Online gaming service (1991–1998)

The Sierra Network (TSN), later rebranded as the ImagiNation Network (INN), was an online service launched in 1991 by Sierra On-Line. Developed beginning in 1989, the service offered subscribers an online space to play games and socialize, billing itself as a "cyberspace theme park." TSN was the first service focused exclusively on online gaming and was among the early adopters of online avatars.

==History==

"What if I could invent something which would allow my grandma to pick up a card game, 24 hours a day, seven days a week, without leaving home, at a cost she could afford?"
— — Ken Williams, original TSN mission statement
TSN was conceived by Ken Williams, co-founder of Sierra On-Line, who proposed expanding the company's games beyond single-player adventures into a social, online medium. The service launched in 1991 with real-time games and chat between users in different locations.
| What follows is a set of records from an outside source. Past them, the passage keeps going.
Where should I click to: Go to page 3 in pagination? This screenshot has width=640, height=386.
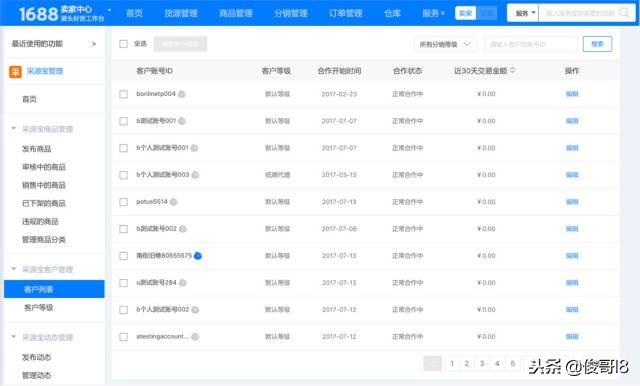click(482, 363)
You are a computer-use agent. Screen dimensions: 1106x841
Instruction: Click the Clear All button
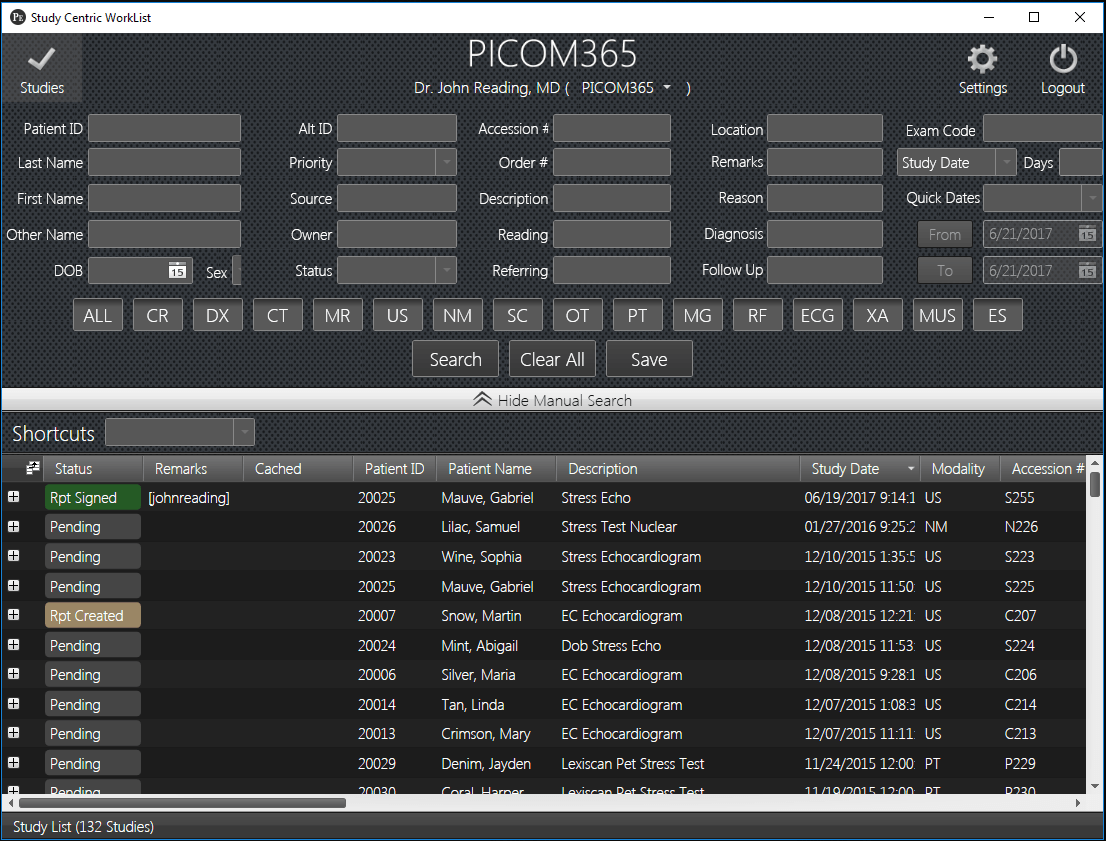click(552, 358)
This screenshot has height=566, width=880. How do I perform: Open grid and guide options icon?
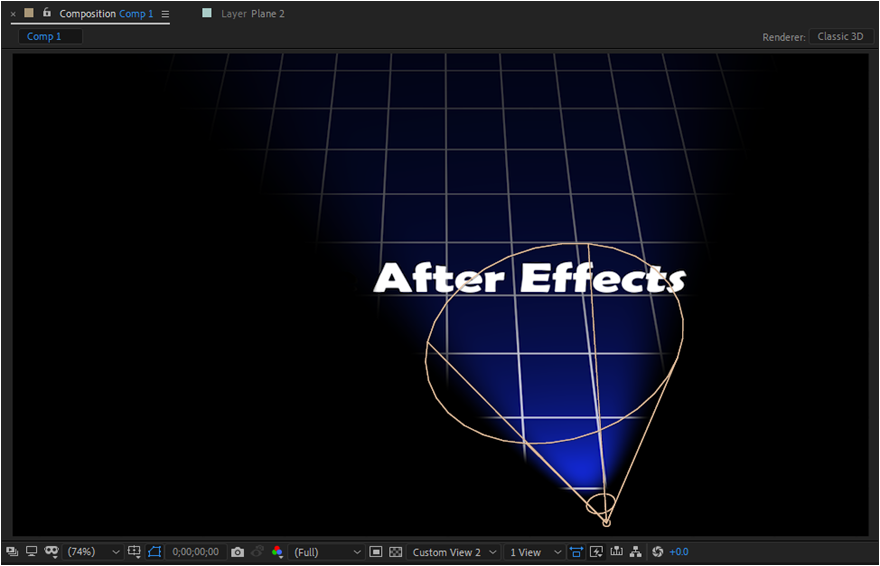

Previously, Williams had released a modem-supported helicopter flight simulator. He also took an interest in Prodigy, an early online service he called a "preview of the future." Prodigy was the first platform to integrate text with a graphical user interface and content designed for a mainstream audience.

Williams initially proposed "The Constant Companion", a compact unit that could connect to a television, similar to conventional video game systems. It required only a power source and telephone line, with a built-in modem. The target price was approximately $99, with revenue coming from subscription fees rather than hardware sales.

NEC initially collaborated with Williams, supplying computers and equipment for a Constant Companion prototype. When NEC's interest waned, Sierra shifted focus to personal computers and rebranded the project as "The Sierra Network."

The technical execution fell to Jeff Stephenson, Sierra's lead system programmer, who developed a new programming language for online gaming: an online-enabled version of Sierra's Creative Interpreter that supported multiple players and a point-and-click interface.

TSN launched with a simple interface, intended for users new to online gaming, and familiar games such as bridge.

The company expanded into rented office space in Oakhurst within a building previously known as The Old Barn, a restaurant with a Wild West theme. The building, recognizable by its water tower, later appeared on the service's home screen.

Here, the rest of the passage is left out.